Global Bersih secretary Bala Chelliah, who is based in Geneva, pointed out that overseas Malaysians need to make sacrifices. For those who can afford to start saving up to buy flight tickets back to Malaysia to cast their vote ought to start saving up now. Malaysians who plan to have holidays back in Malaysia soon should plan their holidays accordingly in order to allow them to vote in the upcoming general election. Those who see it impossible to come home to vote need to register themselves so that they may vote from their respective residing countries. It doesn’t stop there. Wherever you may be, galvanize Malaysians around you to start taking steps to enable them to vote in the 14th General Election.

Ambiga was moved by the strong support and enthusiasm overseas Malaysians have for the struggle of reforms. She urged them to be creative and to try new ways to achieve our goal of a better Malaysia, as the 14th General Election is the most critical election he country will ever see.

At the end of the call, Ambiga imparted her words of wisdom. “Despair though we may, now is not the time to give up. Now is actually the time to show strength far beyond what we ever had. Shoulder to the wheel!”

After the successful call, Global Bersih took the opportunity to once again gather overseas Malaysians for another call.
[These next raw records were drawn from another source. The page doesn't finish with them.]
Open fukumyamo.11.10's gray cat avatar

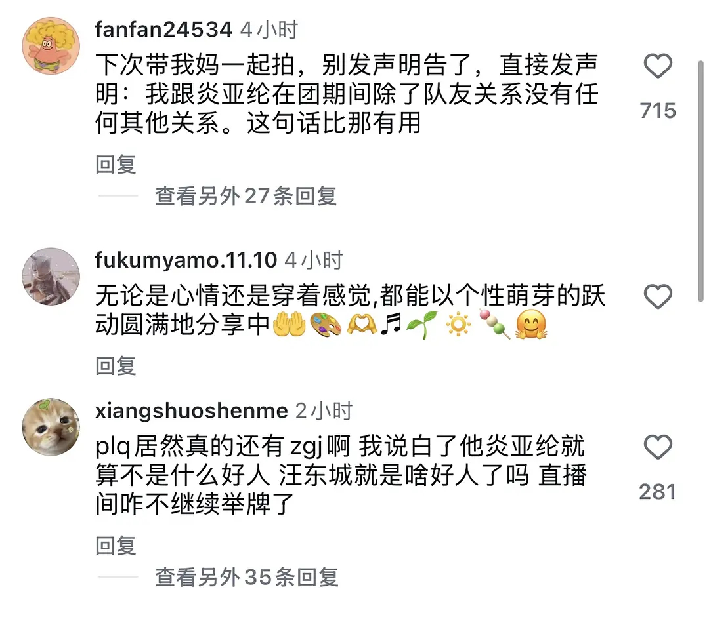coord(51,276)
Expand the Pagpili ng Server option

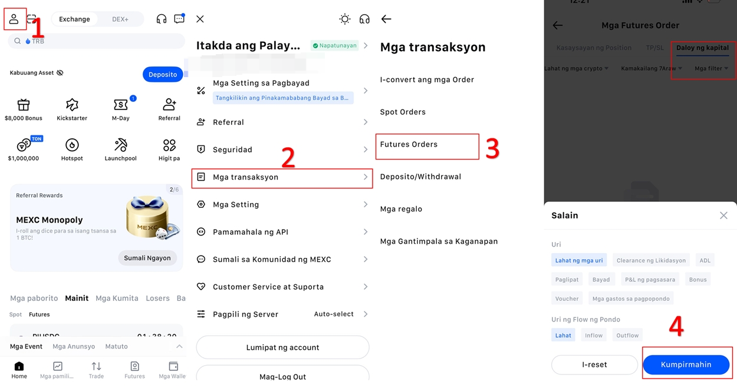pos(282,314)
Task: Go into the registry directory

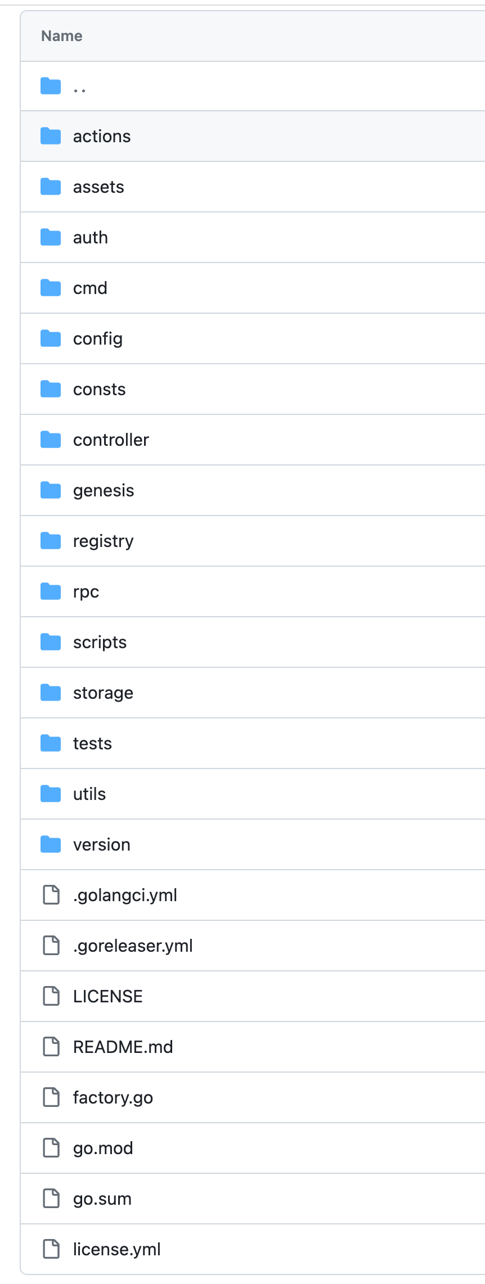Action: coord(103,541)
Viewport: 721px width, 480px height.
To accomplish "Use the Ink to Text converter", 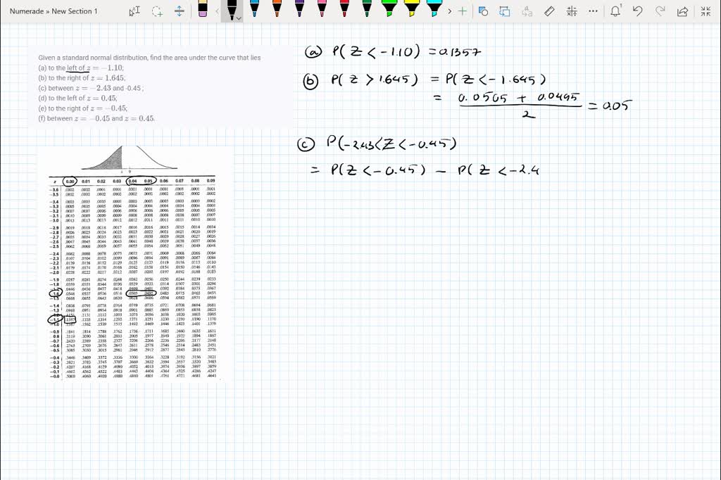I will tap(526, 11).
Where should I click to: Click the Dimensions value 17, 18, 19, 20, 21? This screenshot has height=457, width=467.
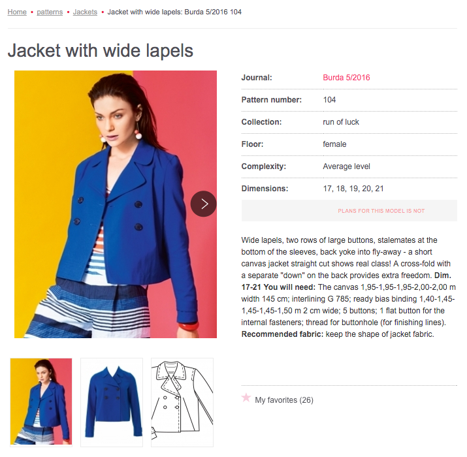coord(353,189)
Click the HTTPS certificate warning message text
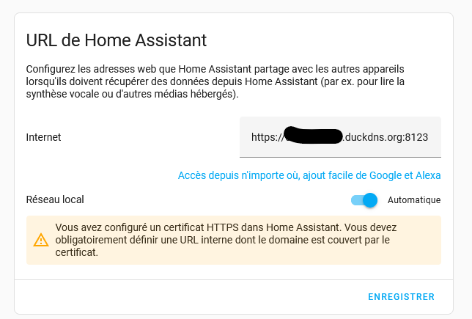 pos(226,240)
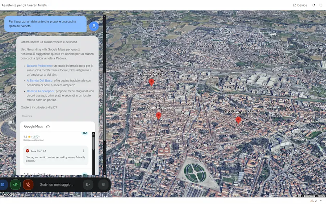Enter fullscreen mode using the top-right icon
This screenshot has width=326, height=204.
pos(321,5)
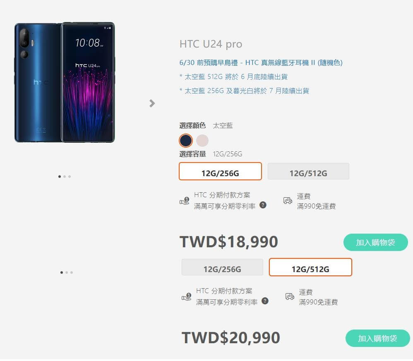Add the TWD$18,990 model to cart
Viewport: 413px width, 361px height.
[x=376, y=243]
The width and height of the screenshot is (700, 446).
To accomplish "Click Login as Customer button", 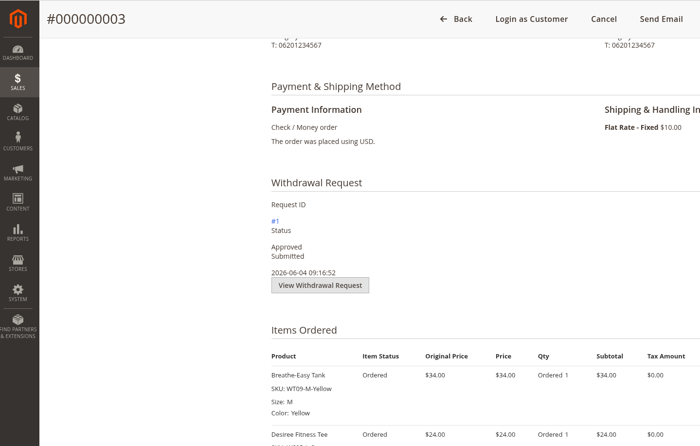I will (x=532, y=19).
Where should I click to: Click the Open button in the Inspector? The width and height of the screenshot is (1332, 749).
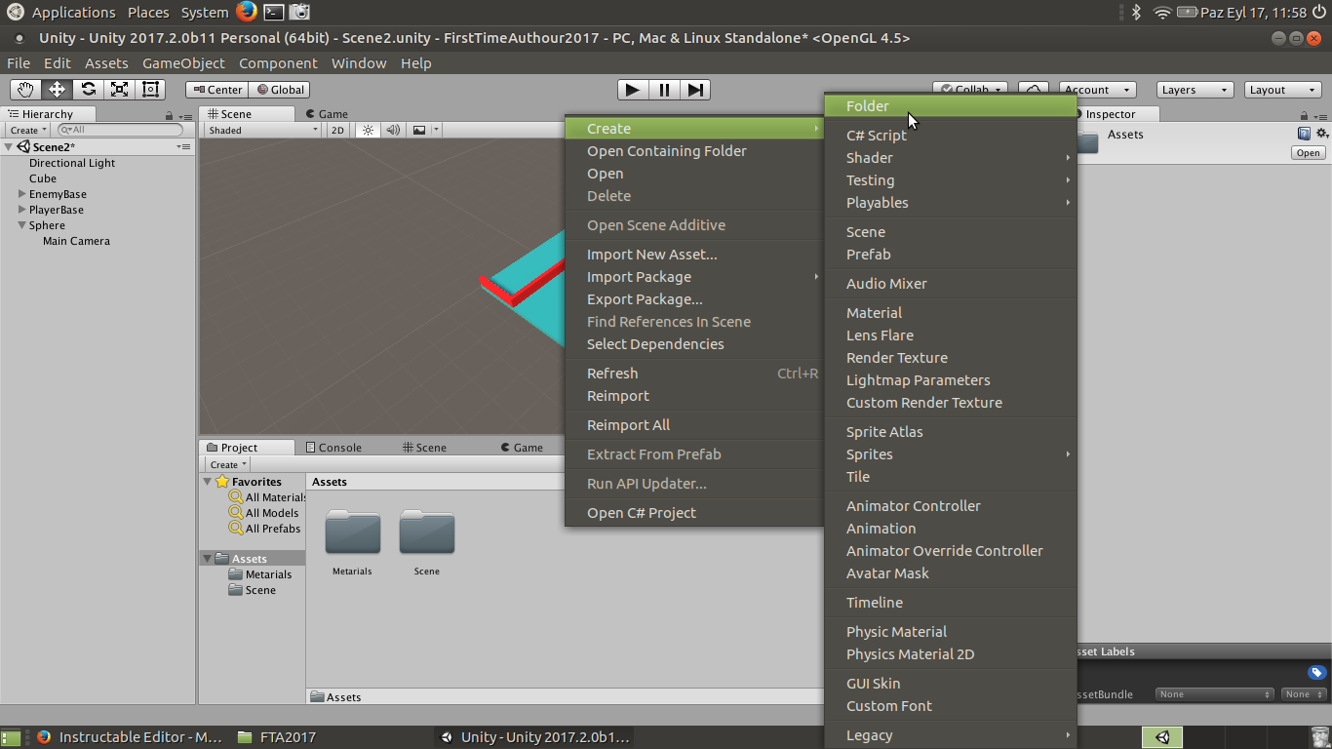pyautogui.click(x=1308, y=152)
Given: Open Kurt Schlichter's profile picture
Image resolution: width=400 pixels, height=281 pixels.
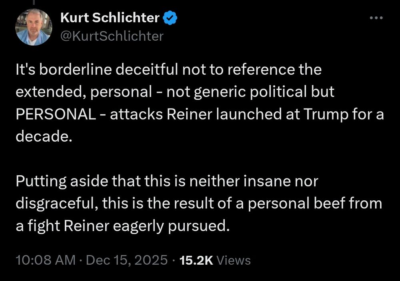Looking at the screenshot, I should (x=34, y=27).
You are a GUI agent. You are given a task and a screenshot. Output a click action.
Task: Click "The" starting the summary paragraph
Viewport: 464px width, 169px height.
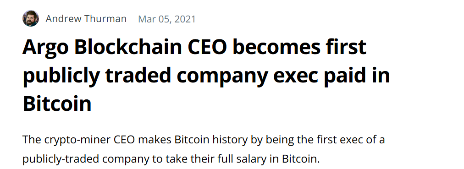pyautogui.click(x=32, y=139)
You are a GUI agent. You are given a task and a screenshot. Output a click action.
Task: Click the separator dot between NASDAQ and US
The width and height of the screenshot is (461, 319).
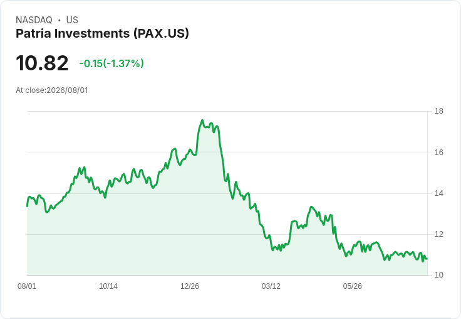click(x=60, y=20)
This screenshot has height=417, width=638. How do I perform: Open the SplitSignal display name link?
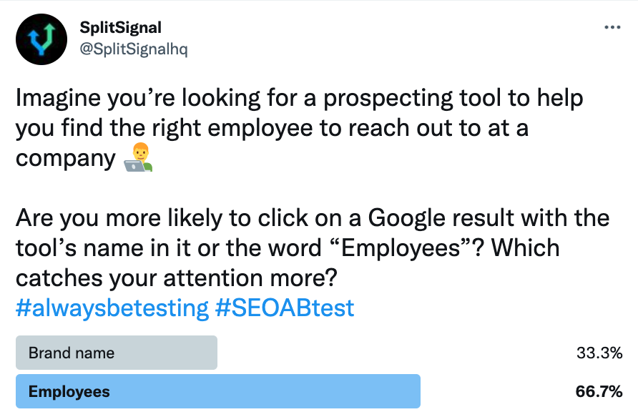[121, 28]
In July, Bersih 2.0 chairperson Maria Chin Abdullah and vice chairperson Shahrul Aman Mohd Saari spoke to Malaysians residing in New Zealand, Australia, Hong Kong, France, the Netherlands, Switzerland and America. Maria and Shahrul briefed attendees on the prestigious Gwangju Award, Maria’s travel ban, the Sarawak state election and the Kuala Kangsar and Sungai Besar state elections.

Maria kept attendees up to date with Bersih 2.0’s focus. Bersih 2.0 would be visiting the Election Commission every Friday, revealing evidence of foul play by the commission and demanding answers and corrections be made. She added that Bersih 2.0 will continue to focus on the 8 demands and institutional reforms. She reminded attendees that the struggle is not just to change leaders but to have good reforms. These reforms will not happen with the current Prime Minister in place, as he and his cabinet do not want their powers be taken away from them.

Attendees were most keen on discussing with Maria on what they can offer as Malaysians residing overseas. I found their keenness in wanting to be part of the struggle extremely comforting and ensuring. Maria urged overseas Malaysians to register as overseas voters immediately. She also suggested that Global Bersih should start a dialogue with the Election Commission to talk about overseas registration and ensuring that the process of registration and voting be improved.

Global Bersih president Colin Rajah, who resides in San Francisco, noted that we ought to learn from countries that have carried out overseas voting successfully. He pointed out that the Philippines latest general election, counting of the ballots were done in respective embassies, instead of having the votes brought back to the country. He also reminded attendees that while reforms may not take place as soon as we would like for it to happen, we need to start somewhere.

Putting their heads together, the attendees eagerly discussed ways to improve overseas voting and how to get more overseas Malaysians to register as voters. With zeal, it was agreed that another meeting is to be held, solely to discuss on these issues.

As a young Malaysian who sees her future in Malaysia and nowhere else, it was revitalizing to be part of these conversations. It is indeed heartening to know that my fellow Malaysians abroad still care and love Malaysia as much as many Malaysian back home do. It fuels my passion to strive for a better Malaysia to know that Malaysians residing in other countries are not just leaning back comfortably waiting for change to happen, but are themselves taking action to be part of reforms back home. With this, I march forward knowing that while the struggle for a better Malaysia will be hard and long, we are all in this together as one, as Malaysians.